> _Records provided_:
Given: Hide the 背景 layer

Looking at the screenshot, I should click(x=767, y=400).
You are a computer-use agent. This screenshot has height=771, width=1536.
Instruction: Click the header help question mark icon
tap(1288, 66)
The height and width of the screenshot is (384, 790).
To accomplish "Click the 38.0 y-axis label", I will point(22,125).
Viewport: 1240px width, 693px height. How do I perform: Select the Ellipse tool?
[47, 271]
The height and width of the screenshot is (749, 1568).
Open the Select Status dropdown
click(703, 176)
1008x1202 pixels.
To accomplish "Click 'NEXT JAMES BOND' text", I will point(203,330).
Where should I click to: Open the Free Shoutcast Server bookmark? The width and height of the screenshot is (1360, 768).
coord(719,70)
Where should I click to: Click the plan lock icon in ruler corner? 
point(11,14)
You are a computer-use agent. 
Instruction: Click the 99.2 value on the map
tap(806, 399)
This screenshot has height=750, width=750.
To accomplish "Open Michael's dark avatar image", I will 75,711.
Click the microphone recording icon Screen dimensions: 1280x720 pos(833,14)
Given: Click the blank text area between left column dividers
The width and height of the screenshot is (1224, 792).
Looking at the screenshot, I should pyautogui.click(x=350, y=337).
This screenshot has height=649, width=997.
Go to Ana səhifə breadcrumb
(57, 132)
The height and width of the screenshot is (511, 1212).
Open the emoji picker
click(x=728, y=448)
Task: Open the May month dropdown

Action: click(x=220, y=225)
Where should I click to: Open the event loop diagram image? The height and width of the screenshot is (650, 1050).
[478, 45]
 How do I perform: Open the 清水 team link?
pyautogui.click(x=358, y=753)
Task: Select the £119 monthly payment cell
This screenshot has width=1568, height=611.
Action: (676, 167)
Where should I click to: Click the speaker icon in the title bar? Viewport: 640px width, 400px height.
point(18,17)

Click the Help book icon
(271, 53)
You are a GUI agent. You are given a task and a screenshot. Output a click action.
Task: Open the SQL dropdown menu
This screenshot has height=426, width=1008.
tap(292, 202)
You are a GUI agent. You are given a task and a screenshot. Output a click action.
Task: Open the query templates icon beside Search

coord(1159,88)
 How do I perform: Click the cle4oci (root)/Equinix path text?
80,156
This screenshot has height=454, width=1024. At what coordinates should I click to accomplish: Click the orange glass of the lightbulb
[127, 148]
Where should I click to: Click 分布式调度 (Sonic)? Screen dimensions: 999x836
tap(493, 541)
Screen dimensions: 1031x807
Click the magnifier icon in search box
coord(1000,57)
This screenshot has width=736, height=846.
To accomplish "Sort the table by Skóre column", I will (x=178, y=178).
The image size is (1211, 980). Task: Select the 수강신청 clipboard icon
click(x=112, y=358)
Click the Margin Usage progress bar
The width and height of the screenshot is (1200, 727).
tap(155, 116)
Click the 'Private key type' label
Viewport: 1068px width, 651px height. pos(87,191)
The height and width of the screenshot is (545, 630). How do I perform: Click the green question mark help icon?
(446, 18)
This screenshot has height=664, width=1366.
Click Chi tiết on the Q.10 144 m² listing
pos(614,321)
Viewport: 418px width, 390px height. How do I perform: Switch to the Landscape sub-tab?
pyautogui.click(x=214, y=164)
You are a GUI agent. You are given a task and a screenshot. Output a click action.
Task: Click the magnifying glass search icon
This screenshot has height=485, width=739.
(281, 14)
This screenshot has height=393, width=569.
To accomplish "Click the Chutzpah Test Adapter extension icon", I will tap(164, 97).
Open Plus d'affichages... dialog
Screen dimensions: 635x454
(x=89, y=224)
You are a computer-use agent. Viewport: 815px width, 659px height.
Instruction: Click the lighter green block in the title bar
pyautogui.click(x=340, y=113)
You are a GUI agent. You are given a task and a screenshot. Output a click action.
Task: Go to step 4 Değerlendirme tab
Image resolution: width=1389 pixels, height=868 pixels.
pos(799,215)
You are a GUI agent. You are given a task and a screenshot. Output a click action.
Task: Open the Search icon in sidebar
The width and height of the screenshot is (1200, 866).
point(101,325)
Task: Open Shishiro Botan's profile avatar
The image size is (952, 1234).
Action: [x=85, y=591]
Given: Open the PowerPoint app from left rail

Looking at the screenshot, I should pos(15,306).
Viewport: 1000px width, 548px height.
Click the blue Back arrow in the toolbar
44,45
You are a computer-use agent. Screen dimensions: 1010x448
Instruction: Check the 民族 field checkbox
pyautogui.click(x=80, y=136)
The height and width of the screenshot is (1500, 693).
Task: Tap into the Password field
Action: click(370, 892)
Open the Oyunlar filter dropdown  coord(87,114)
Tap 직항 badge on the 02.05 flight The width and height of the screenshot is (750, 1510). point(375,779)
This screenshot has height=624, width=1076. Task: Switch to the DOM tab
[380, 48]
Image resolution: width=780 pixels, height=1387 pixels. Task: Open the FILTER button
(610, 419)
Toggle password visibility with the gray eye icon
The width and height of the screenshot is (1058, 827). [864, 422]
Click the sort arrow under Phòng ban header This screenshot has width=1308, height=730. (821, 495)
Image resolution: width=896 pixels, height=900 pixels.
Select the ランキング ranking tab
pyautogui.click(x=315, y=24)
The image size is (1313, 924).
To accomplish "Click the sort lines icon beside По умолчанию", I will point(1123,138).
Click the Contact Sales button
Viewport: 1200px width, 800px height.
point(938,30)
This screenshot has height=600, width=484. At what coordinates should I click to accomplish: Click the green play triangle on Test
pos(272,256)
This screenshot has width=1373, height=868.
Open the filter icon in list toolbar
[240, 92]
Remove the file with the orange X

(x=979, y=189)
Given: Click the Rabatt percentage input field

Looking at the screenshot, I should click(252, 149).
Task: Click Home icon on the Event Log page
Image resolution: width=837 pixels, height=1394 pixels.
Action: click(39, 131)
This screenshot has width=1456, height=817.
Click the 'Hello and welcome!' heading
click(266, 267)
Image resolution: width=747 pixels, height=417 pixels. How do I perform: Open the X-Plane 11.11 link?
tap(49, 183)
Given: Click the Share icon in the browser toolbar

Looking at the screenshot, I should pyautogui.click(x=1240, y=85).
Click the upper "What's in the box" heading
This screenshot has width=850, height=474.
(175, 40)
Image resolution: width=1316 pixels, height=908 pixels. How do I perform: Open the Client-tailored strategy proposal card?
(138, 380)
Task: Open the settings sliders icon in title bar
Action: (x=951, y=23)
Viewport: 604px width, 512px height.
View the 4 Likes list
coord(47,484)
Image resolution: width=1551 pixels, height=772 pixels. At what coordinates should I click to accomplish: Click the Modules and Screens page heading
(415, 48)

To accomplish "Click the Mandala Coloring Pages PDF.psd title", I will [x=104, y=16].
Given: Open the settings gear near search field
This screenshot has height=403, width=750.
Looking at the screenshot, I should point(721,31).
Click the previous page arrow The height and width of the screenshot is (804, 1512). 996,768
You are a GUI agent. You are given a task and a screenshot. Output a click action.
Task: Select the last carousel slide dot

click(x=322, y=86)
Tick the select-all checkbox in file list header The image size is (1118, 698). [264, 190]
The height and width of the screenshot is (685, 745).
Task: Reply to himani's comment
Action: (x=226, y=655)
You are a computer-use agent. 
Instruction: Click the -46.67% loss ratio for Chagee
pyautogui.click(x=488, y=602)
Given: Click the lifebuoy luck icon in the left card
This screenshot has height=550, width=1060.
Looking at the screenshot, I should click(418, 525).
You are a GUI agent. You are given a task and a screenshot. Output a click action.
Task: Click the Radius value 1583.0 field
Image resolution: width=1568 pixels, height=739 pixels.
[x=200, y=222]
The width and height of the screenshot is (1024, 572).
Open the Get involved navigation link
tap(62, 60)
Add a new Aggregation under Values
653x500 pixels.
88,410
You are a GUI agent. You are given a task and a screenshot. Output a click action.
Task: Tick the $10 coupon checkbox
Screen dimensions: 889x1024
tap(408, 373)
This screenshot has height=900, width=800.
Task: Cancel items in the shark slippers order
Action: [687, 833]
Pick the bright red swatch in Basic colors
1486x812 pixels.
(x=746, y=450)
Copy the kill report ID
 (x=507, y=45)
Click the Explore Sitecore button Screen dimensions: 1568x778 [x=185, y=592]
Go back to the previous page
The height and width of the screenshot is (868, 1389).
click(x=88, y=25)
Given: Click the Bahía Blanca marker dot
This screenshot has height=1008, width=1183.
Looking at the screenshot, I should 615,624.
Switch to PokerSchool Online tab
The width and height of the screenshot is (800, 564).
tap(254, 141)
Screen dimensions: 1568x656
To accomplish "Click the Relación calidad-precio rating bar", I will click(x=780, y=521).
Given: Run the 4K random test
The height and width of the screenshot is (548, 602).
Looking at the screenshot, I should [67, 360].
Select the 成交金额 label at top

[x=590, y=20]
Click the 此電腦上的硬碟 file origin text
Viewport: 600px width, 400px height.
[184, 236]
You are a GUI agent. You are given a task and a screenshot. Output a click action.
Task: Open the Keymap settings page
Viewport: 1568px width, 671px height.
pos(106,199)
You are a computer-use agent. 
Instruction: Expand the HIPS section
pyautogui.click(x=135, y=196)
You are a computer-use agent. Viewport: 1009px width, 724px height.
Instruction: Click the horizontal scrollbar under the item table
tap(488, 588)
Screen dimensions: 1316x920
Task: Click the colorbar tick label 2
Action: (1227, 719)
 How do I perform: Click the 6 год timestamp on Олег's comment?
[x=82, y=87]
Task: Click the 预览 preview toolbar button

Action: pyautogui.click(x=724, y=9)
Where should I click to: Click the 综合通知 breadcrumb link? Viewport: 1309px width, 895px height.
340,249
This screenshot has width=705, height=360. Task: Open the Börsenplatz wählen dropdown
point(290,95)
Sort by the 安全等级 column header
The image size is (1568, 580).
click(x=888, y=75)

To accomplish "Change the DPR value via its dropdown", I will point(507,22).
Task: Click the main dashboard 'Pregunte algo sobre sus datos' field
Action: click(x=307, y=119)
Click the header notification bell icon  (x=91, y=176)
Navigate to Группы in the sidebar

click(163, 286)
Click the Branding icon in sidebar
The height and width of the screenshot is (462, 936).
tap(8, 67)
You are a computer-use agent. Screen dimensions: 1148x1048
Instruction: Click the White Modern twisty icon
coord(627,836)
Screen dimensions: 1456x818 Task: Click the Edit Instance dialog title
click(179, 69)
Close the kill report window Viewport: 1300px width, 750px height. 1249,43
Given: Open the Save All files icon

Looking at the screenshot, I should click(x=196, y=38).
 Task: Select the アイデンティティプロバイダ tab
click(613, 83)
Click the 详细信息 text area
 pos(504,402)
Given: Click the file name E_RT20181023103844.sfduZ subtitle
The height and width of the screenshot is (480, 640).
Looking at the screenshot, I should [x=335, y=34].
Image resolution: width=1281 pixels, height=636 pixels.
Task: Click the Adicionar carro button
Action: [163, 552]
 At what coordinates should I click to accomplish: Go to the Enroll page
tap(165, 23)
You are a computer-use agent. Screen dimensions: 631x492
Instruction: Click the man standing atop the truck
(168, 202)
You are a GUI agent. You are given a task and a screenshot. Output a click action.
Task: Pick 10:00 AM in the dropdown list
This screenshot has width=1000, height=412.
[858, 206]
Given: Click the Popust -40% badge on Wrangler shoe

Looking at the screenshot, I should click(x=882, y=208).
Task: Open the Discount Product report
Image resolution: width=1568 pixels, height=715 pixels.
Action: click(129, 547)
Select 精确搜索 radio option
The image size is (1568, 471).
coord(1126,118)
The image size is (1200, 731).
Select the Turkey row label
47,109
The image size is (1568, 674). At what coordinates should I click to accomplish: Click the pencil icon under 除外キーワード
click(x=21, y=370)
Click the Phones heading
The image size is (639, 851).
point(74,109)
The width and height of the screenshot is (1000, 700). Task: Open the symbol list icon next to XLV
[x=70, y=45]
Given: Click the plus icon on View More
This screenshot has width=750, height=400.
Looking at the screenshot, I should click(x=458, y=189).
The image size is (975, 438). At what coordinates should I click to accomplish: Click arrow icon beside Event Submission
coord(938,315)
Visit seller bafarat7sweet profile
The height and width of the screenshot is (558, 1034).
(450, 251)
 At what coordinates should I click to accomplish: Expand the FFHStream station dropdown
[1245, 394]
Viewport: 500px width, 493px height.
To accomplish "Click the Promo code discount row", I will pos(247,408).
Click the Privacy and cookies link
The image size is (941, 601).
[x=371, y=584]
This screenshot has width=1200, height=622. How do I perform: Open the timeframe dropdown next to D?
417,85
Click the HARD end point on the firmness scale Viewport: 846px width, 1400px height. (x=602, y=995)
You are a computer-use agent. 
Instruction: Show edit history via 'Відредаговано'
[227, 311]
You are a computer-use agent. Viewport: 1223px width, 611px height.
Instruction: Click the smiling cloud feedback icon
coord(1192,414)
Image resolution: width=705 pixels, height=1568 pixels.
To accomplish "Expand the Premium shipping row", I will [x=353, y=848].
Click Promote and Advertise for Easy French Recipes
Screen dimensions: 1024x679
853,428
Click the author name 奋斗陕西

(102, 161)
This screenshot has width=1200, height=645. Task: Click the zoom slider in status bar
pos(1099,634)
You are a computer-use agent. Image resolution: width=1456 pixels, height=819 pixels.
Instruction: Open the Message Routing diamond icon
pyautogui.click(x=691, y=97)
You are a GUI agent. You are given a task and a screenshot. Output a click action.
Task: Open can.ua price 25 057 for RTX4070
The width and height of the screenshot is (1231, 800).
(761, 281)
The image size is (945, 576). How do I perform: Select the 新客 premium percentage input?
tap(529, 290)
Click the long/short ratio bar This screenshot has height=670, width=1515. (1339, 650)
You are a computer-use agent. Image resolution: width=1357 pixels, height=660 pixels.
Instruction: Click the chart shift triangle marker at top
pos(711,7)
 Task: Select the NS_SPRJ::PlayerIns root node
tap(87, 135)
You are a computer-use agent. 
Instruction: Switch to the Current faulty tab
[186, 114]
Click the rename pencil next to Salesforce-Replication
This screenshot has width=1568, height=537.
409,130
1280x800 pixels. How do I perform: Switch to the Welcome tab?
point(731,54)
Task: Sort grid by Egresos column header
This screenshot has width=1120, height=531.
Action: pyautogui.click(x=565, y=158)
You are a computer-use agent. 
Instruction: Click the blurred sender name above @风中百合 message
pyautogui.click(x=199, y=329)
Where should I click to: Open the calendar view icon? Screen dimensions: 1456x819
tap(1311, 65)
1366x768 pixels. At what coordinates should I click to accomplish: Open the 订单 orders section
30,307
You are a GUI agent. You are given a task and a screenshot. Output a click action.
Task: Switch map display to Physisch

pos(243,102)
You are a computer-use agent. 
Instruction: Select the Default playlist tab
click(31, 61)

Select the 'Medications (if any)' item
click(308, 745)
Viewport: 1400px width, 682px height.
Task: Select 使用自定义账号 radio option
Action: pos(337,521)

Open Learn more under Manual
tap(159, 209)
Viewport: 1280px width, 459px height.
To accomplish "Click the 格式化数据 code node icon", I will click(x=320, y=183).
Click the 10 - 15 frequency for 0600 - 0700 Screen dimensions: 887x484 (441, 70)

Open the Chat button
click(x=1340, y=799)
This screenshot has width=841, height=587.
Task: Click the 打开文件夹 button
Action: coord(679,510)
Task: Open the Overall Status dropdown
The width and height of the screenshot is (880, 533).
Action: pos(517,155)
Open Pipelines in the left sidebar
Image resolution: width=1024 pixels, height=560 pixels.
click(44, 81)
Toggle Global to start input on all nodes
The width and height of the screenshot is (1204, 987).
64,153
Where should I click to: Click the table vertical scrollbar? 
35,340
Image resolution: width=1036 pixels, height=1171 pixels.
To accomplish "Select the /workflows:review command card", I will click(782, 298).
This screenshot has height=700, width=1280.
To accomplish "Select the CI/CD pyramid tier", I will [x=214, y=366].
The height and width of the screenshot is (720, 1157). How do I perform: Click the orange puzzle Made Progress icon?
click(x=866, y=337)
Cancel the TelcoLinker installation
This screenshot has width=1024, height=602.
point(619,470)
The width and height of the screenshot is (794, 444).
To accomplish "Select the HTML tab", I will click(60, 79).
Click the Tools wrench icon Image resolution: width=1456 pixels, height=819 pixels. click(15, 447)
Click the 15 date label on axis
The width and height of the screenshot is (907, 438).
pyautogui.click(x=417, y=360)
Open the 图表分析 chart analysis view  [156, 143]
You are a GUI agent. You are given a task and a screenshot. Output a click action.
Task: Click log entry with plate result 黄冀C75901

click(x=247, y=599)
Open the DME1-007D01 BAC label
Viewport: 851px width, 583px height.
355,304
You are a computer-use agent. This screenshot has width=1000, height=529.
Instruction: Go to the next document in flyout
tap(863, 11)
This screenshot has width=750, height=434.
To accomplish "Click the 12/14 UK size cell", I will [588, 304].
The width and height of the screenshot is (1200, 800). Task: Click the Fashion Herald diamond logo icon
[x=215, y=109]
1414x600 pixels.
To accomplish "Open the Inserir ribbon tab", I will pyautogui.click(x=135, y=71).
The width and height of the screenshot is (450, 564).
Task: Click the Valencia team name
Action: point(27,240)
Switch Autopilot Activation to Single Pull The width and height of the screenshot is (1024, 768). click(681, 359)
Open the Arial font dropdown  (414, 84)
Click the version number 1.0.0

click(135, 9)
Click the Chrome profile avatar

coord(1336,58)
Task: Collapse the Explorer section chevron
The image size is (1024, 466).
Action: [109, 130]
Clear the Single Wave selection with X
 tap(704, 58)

> _Aim of the task_: Say how many lines above include "cell", please, and nothing else.

> _Problem solution_: 2